New genetic clues for multiple sclerosis risk

 An international team of researchers led by Karolinska Institutet in Sweden reports that cells in the central nervous system known as oligodendrocytes might have a different role in the development of multiple sclerosis (MS) than previously thought. The findings, published in the journal Neuron, could open for new therapeutical approaches to MS.

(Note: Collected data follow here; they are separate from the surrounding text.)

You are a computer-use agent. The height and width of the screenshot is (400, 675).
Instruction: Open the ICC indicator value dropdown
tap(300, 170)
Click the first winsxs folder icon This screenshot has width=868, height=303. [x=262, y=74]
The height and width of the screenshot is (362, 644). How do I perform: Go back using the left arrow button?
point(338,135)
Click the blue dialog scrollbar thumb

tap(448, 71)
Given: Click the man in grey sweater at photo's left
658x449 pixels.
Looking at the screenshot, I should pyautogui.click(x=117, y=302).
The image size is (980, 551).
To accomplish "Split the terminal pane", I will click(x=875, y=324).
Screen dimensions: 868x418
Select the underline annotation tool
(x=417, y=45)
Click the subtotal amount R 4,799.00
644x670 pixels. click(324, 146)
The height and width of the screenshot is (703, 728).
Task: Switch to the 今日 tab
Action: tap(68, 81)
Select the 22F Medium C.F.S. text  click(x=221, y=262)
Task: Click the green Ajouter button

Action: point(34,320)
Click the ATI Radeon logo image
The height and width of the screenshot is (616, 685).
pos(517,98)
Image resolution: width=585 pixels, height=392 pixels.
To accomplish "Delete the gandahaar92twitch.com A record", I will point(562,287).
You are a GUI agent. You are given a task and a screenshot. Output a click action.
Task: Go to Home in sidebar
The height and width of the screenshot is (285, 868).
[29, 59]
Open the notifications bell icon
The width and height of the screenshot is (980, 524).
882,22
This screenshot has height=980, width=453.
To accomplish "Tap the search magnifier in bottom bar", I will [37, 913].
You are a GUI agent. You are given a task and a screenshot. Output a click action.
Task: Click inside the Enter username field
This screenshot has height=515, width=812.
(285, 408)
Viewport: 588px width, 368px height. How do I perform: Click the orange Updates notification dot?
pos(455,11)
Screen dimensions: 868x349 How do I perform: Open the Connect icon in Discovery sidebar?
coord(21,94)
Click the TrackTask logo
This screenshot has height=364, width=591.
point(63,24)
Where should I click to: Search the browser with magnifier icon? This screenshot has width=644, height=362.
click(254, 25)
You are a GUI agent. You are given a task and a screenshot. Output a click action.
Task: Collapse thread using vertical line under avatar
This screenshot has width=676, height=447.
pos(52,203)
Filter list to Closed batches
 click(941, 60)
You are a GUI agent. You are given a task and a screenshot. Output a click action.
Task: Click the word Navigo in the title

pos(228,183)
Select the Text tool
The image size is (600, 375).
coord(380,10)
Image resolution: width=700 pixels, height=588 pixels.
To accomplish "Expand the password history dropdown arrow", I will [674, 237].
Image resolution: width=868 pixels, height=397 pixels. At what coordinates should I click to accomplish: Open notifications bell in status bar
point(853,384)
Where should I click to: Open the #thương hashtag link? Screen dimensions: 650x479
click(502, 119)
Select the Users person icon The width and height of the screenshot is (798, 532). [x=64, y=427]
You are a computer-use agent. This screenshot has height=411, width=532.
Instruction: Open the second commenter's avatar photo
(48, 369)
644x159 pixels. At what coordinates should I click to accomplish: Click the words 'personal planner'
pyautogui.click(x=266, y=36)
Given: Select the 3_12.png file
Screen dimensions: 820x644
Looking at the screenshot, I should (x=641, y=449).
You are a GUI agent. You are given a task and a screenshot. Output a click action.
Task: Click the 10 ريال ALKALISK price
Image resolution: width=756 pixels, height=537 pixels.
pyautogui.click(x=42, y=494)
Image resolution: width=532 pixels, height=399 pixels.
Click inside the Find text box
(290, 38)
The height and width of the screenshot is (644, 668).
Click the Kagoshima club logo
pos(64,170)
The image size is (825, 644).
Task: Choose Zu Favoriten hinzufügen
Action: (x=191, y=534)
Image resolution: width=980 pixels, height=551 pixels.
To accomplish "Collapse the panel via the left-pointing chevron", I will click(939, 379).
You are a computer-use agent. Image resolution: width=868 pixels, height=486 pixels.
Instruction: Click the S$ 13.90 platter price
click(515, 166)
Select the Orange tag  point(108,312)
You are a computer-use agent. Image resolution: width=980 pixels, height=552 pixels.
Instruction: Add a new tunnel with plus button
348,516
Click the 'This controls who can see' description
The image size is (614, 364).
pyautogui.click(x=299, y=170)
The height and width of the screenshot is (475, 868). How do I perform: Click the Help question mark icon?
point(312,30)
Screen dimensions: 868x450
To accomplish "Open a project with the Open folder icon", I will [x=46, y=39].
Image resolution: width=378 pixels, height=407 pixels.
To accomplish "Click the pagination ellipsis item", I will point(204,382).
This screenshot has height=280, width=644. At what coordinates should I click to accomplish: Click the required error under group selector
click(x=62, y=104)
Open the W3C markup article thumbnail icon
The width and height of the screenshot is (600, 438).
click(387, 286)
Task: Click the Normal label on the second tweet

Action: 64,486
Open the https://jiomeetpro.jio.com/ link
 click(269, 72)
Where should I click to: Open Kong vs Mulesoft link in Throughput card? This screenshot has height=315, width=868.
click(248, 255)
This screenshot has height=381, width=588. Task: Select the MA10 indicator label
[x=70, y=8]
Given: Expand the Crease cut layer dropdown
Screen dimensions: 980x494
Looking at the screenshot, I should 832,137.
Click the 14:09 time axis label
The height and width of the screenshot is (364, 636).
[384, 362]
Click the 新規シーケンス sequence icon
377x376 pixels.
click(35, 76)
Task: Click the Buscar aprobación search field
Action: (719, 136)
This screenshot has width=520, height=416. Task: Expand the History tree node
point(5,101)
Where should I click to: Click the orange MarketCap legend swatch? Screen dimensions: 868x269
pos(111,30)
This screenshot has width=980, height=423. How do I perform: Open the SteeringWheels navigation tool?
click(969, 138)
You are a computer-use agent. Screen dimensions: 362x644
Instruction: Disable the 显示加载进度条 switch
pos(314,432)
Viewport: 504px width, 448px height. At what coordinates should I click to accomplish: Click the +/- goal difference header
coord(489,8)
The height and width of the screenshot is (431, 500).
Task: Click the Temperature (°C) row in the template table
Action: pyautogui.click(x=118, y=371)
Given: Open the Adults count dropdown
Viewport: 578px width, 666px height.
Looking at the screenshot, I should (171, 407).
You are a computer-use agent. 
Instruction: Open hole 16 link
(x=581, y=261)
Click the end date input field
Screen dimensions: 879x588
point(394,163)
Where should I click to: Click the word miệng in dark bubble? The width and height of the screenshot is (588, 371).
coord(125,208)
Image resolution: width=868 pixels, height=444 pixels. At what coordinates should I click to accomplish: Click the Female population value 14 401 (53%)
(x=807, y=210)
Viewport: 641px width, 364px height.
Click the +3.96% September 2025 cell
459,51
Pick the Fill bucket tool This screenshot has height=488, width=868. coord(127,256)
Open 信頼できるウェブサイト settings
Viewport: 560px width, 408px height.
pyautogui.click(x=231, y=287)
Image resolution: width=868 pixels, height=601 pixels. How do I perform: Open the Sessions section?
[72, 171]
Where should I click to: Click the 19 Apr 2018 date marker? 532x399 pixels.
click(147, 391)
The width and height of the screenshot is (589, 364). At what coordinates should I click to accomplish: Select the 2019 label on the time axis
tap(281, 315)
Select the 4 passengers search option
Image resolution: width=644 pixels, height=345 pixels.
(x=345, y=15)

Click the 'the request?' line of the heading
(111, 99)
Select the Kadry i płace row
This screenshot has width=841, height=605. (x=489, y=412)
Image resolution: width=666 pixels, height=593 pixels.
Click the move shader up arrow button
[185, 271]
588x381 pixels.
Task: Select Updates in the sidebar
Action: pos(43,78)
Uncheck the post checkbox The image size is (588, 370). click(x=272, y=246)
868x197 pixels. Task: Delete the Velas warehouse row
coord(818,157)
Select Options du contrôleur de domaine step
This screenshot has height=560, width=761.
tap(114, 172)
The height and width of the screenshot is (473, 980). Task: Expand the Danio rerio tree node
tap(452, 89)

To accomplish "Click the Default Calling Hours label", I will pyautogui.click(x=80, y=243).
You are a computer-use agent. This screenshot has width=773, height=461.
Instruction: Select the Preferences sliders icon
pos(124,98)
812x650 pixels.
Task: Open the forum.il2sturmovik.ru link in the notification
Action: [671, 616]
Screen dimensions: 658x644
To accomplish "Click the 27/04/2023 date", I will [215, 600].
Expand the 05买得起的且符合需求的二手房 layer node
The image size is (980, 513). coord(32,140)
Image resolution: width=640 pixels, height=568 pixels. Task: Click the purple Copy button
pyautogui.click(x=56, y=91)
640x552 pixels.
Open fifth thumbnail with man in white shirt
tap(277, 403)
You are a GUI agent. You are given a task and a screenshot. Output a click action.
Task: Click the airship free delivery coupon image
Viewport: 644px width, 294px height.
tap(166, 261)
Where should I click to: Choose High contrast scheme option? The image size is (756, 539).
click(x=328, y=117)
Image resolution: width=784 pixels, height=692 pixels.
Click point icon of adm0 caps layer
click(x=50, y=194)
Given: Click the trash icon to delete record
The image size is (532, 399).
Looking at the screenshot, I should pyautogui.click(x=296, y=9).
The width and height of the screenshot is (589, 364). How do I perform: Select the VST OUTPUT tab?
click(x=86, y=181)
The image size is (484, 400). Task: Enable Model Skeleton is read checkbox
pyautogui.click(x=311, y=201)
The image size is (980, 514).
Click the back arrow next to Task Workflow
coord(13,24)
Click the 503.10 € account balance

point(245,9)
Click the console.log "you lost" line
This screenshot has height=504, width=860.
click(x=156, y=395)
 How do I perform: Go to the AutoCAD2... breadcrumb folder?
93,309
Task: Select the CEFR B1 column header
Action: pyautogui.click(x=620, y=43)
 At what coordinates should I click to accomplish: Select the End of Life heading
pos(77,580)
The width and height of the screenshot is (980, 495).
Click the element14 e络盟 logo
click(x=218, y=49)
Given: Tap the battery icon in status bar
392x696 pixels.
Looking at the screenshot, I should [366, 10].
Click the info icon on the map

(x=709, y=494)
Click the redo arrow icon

MS is driven by immune cells attacking oligodendrocytes and the myelin they produce. Myelin is an insulating sheath around nerve cells. These attacks disrupt information flow in the brain and spinal cord and causes nerve damage that triggers symptoms associated with MS such as tremors and loss of gait. Understanding which mechanisms influence the risk of MS is central to finding effective therapies. Previous genetic studies have found regions in the human genome that contain mutations (single nucleotide polymorphisms) associated with increased risk of MS. Many of these regions are localized near genes that are active in immune cells. In this study, the researchers show in mice and human brain samples that oligodendrocytes and their progenitors have an open configuration of the genome near immune genes and at MS-risk associated regions. This suggests that the MS risk mutations may have a role in the activation of nearby genes in oligodendrocytes and their progenitors, meaning they could play a more important part than previously thought in the development of MS. Read more...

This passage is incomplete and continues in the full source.